TEXT EXCERPT →
Thursday, February 17, 2011

Dear Venti

This week you celebrated your 14th birthday.


When did you start growing up so quickly, my Dear Sweet Sister?

I remember the year you turned seven.  The year I first learned your name and saw your face.  And I remember that photo of your almost-seven-year-old self--pink frilly dress not quite reaching your knees, black-as-night hair tucked behind a headband full of red, and a sparkle in your eyes defying the very poverty you had been born into.

I was smitten the moment I saw your face.

But I had no idea how deeply you would enter my heart, how hard and how fast I would fall in love with you in the months and years to follow.

You started writing your own letters to me before you even turned nine, calling me "Sister" and melting my heart with your sweet, joyful spirit.  I kept every letter, every photograph, every scrap of paper that passed from your hands to mine, trying to hold you close across oceans and continents.

You told me you liked to dance and play drums, to swim and play games with your friends, to visit your relatives and go on field trips with the Compassion Project.  You asked about my family, my work, my cat, my life here in a world so far from yours.  Our letters took months to reach each other, but still we kept at it, trying to bridge gaps of time and distance and culture just to whisper love into each others lives.

Then came the year you turned 12.  You wrote to me one July day to tell me your dear mom had passed away.  And my heart broke for you, wondered at the injustice of one more loss you had to bear.  I wanted to fly across the world to gather you in my arms and tell you of my love, His love, the hope that would carry us through our grief.  You thanked me for the picture I had sent, told me it had become your courage.  And then you said this:  Let's pray for each other that God will keep on encouraging us, Sister."  Such wise words from a girl so young in years.

A few months ago, I asked what you dreamed of becoming.  I had never asked before, always fearful that the harshness of your life had stolen all your dreams, left you grasping wildly for hope.  But you wrote back and told me you wanted to be a doctor.  I should have known you still had dreams.  I should have known they were big dreams.  I should have known you wanted to change the world.

Entries from a dataset:
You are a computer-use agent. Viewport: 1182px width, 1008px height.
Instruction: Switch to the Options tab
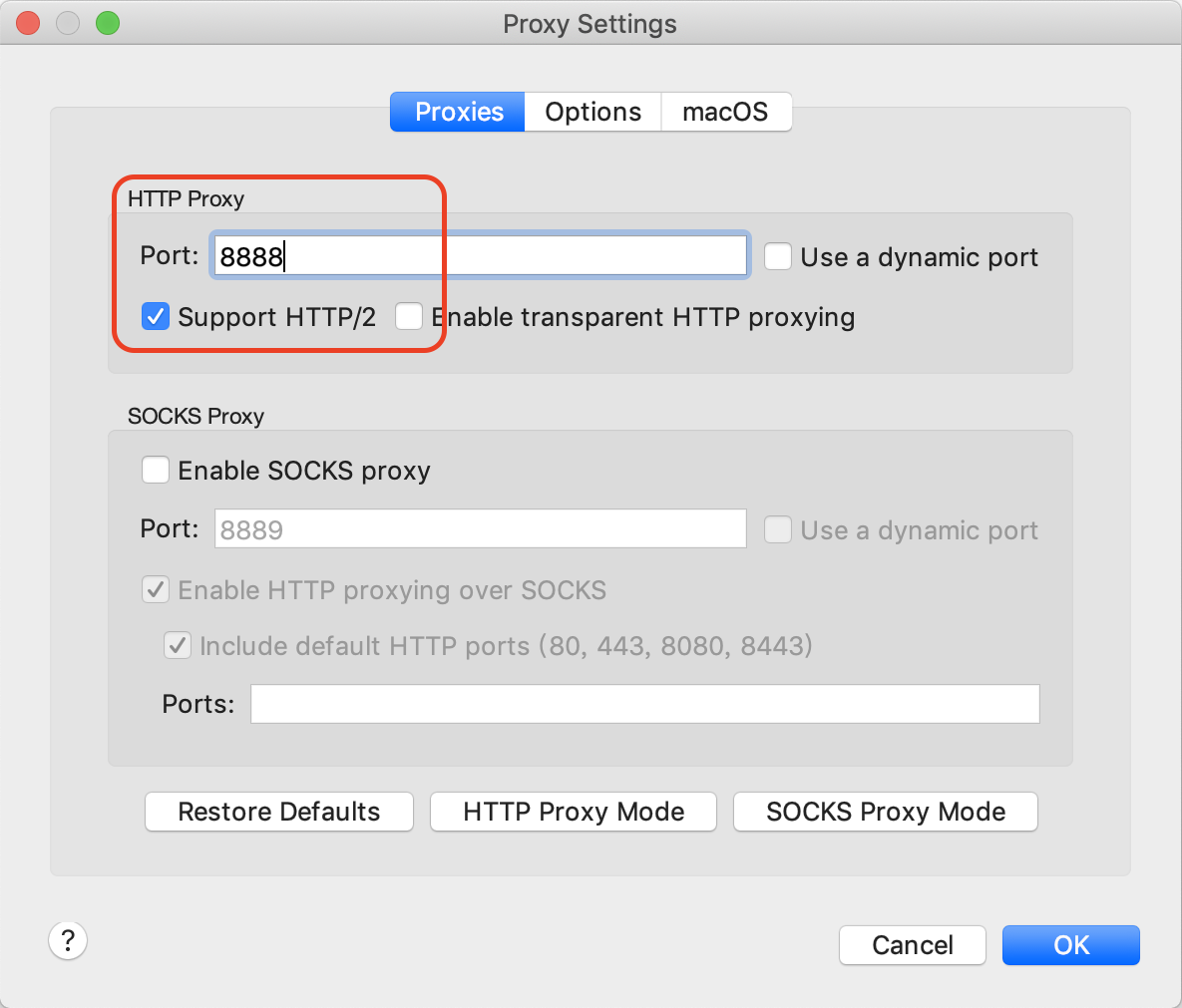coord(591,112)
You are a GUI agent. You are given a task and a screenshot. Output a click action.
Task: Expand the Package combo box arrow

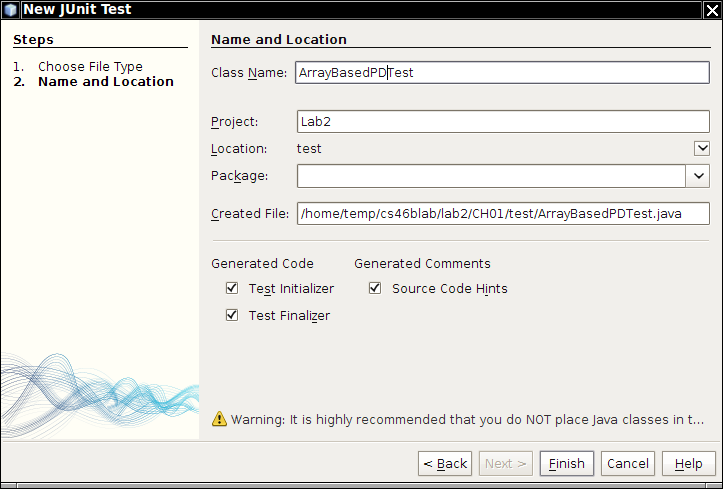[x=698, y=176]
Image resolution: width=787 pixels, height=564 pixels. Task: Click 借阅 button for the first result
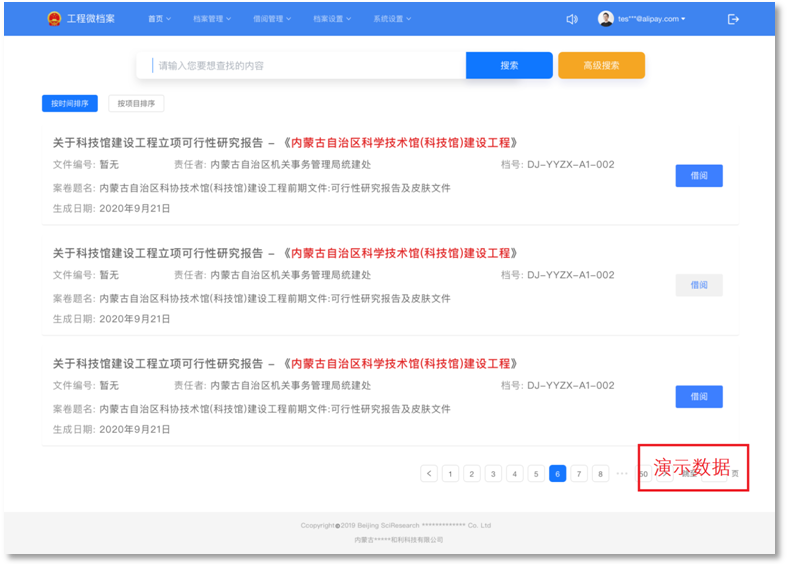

JOBS →
1 - List every activity that the letter to Venti says she told the writer she liked to do.
2 - Rewrite everything in the letter to Venti from "I was smitten" down to "years to follow.", changing "smitten" to "enchanted".

RESPONSES TO THE EXERCISE →
1 -
- Dance
- Play drums
- Swim
- Play games with her friends
- Visit her relatives
- Go on field trips with the Compassion Project

2 -
I was enchanted the moment I saw your face.

But I had no idea how deeply you would enter my heart, how hard and how fast I would fall in love with you in the months and years to follow.